● Task statement
From the line with "The width and" through the final line, transcribe the material below character for character; include no other lines.

--- Provided information ---

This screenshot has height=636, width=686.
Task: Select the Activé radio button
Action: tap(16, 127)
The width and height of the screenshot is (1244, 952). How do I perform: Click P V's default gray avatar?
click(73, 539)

---

● Task answer
The width and height of the screenshot is (1244, 952). How do I perform: Click P V's default gray avatar?
click(73, 539)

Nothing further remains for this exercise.